Donald Trump on Monday sought to cast Hillary Clinton's economic program as an ineffective relic, and to reset his own presidential campaign after a string of missteps.
“We now begin a great national conversation about economic renewal for America,” Mr. Trump said in a speech to the Detroit Economic Club, urging a return to his “America first” governing vision.
The nominee proposed a temporary moratorium on new agency regulations.
Mr. Trump announced major changes to his plan to slash individual income tax rates, taking the top rate to 33%. While that's higher than the 25% top rate Mr. Trump initially proposed, it still represents a cut from the current top rate of 39.6%.
Mr. Trump initially proposed three tax rates — down from the current seven — of 10%, 20% and 25%. His new rates — 12%, 25% and 33% — mirror those proposed by House Republicans under Speaker Paul Ryan, R-Wis., in June. Mr. Trump pledged to work with Mr. Ryan and others on the tax plan, but added “we will develop our own set of policies and assumptions” and will disagree in some areas.
Mr. Trump's tax changes, combined with regulatory overhauls and plans to boost the domestic energy industry, will push U.S. economic growth to 4% annually, said economist Stephen Moore, who's advising Mr. Trump's campaign. Growth at that rate would help cut the revenue cost of Mr. Trump's tax plan — which some analysts had pegged at roughly $10 trillion over 10 years — to less than $2 trillion or so over the decade, Mr. Moore said.
For businesses, Mr. Trump's tax plan would slash the rate on corporate and business income to 15%, down from a current top corporate tax rate of 35%. Members of partnerships, limited liability companies and other so-called “pass-throughs,” who currently pay regular individual tax rates on their business income, would see a significant cut under the plan.
Mr. Trump also would end corporations' ability to defer paying taxes on their overseas income, although he'd subject that income to a still-lower tax rate of 10%. That lower rate would give companies incentive to return more than $2 trillion in foreign earnings to the U.S., Mr. Trump said, and would “end job-killing corporate inversions” by removing an incentive for them.
Mr. Trump cited his intent to eliminate some “special-interest loopholes” that have benefited Wall Street investors. He mentioned his call for ending the special tax treatment of carried interest, the portion of investment gains paid to fund managers.
“Donald Trump's call for the elimination of carried interest demonstrates an unfortunate misunderstanding of the critical role it has played in the growth of the U.S. entrepreneurial ecosystem,” Bobby Franklin, president and CEO of National Venture Capital Association, a Washington-based trade group, said in a statement. “Despite the populist uproar, carried interest has been an important feature of the tax code that properly aligns the long-term interests of investors and entrepreneurs to build great companies together, and is only realized after our country receives the benefit of greater economic activity.

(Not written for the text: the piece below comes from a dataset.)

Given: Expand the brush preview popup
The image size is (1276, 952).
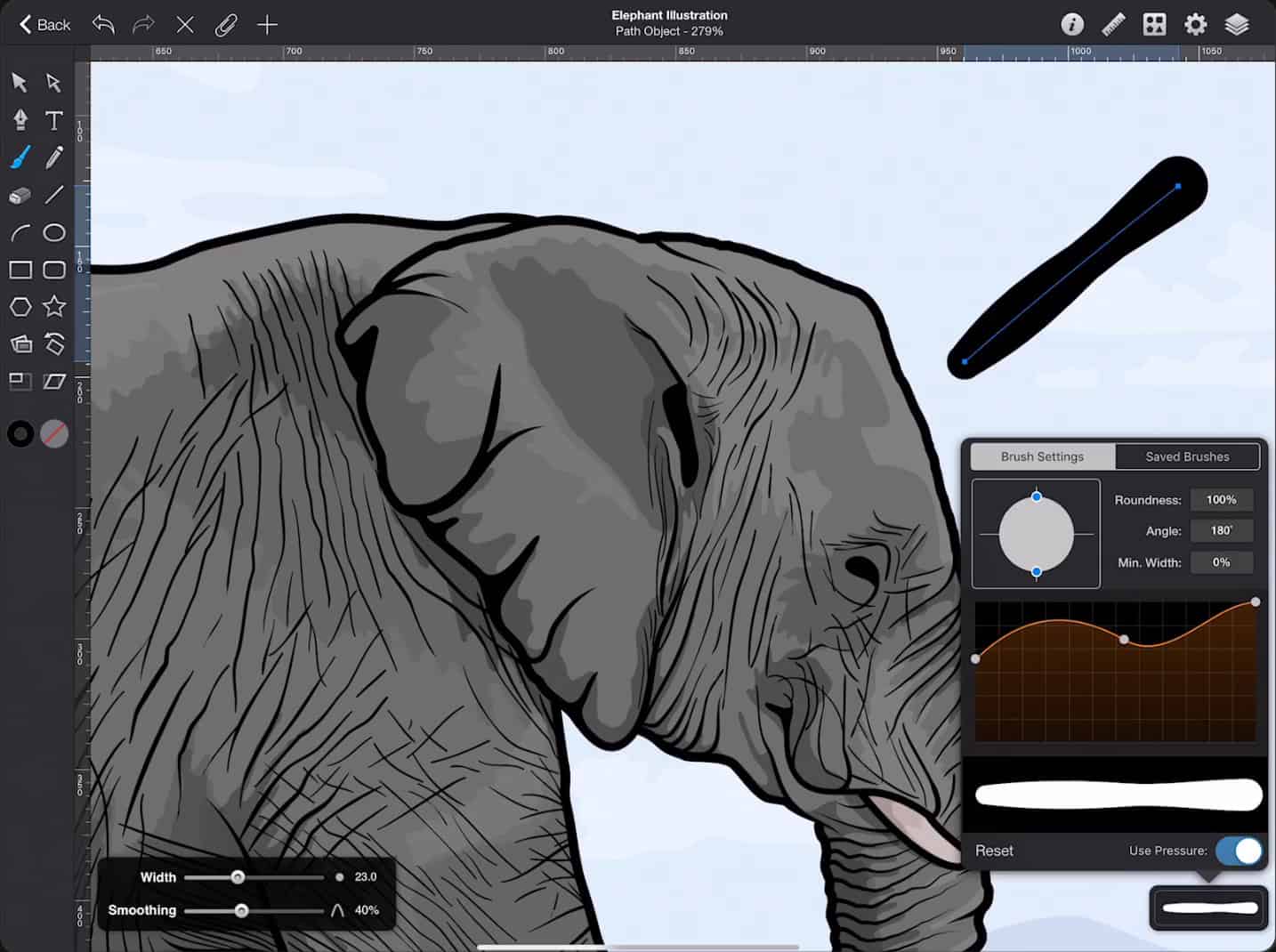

Some analysts have said that Mr. Trump's overall plan might mean lower taxes for members of partnerships who receive carried interest. Carried interest is now taxed as capital gains, meaning the income qualifies for a tax rate as low as 23.8%. Under Mr. Trump's plan to cut business taxes, though, members of partnerships who get carried interest might be taxed at a 15% rate. Many investment firms are organized as partnerships.
After Mr. Trump said Aug. 2 he would double Ms. Clinton's infrastructure spending plan in a major government expansion, aides said he will speak later this summer about his plan for the nation's roadways.
Mr. Trump's plans align in many ways with the election-year policy proposals rolled out by Mr. Ryan and House Republicans, including his call for undoing the 2010 Dodd-Frank Act and limiting any regulations that burden businesses. The House plan wouldn't allow any new financial regulations to take effect unless the House votes.
Mr. Trump, however, has proposed deeper corporate tax rate reductions. Under the House plan, corporate tax rates would be lowered to 20% from 35%.
P&I reporter Arleen Jacobius contributed to this story.